Free and true to themselves: Art and insights from older artists in Ocala exhibit
What happens as artists age? Some find new freedom and become more true to themselves.
The work of older artists is on display this month in an exhibit at Brick City Center for the Arts in Ocala. It opens with a reception beginning at 5 p.m. Friday, Aug. 5.
The Marion Cultural Alliance’s “Art of Aging: The Secret of Life” runs through August 27th. The exhibit includes 35 artists and works ranging from quilts and sculpture to paintings and photography.
Earlier this week, the gallery had been stripped bare, and new paintings — a few already hanging and others lined up against the far wall — are going up for the Art of Aging exhibit.
As you look around at the paintings,” Marion Cultural Alliance Executive Director Jaye Baillie said, “you can see lots of different interpretations, everything from the crackling on the skin of this beautiful lady here to symbolize that getting old is still beautiful to the beautiful abstract landscapes. You know, that to me is the secret of life, to be able to gaze into that painting and have your imagination fly.”
It’s the fifth year that MCA has teamed up with Marion Senior Services on this exhibit featuring art from local artists 55 and older.
“We have a lot of folks that are embracing aging in multiple different ways, and art is one of them,” Marion Senior Services Executive Director Jennifer Martinez said. “We encourage folks to stay engaged on every level, physically, spiritually, emotionally, religiously and every aspect. And this exhibit celebrates that.”
But how has making art changed for these older artists?
One large painting faces us — pale trees standing against blue land and sky and a gray mist. It’s “Out of the Fog” by 71-year-old Ronda Richley.
“It was a place in my life where I was coming out of a fog of not knowing what I was going to create,” Richley said.
She has made all sorts of visual art for more than 45 years, in Los Angeles, Orlando and now Ocala.
“Now my art is a little bit different because I’m not so much interested in making a living with my art anymore as just exploring all different avenues that art can offer me,”Richley said.
She says the hard part as you age is staying fresh when you’ve done it all. She’s worked with glass-tile mosaics, ceramics, painting of various sorts, print-making, and now she has a loom to her studio.
“They do say that a true artist — artists don’t mature until about the age of 80,” Richley said. “So I’ve got a little ways to go yet. When I can combine all the media that I enjoy doing and figure out how I’m going to do that and make a statement with each of them equally, then I’ll know I’ve matured.”
Sixty-six-year-old artist Cindy Vener is a good friend of Richley’s. As you enter Vener’s home in The Villages, you’ll see a painting of trees by Richley hanging near the front door.

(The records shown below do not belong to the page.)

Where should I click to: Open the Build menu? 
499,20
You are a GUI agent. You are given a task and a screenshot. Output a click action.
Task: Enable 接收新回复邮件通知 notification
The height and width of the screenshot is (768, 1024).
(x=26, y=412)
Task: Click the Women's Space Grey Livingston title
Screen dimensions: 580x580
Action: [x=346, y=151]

Vener’s work is in the exhibit, too.
“My style has changed,” Vener said. “I used to be much more of a realist and now I am much more of an impressionist or an abstract painter. So I do landscapes that are more what I call abstract landscapes.”
Retirement gave Vener more time for her art. She says it’s a business, but not work.
“As long as I enjoy it and I’m happy doing it,” she said. “I think it does free you up to just kind of think about the art itself.”
Vener also teaches art. The secret is “just to be free with it” and try new things, she said. “It’s an evolving process. And I think you have to just sort of give yourself the liberty to play around with it and not worry about what other people think. And I think you as you get older in many ways that’s how you end up being as a person in general. It’s you care less about what people think.”
A secret of art, yes, and a secret of life as we grow older.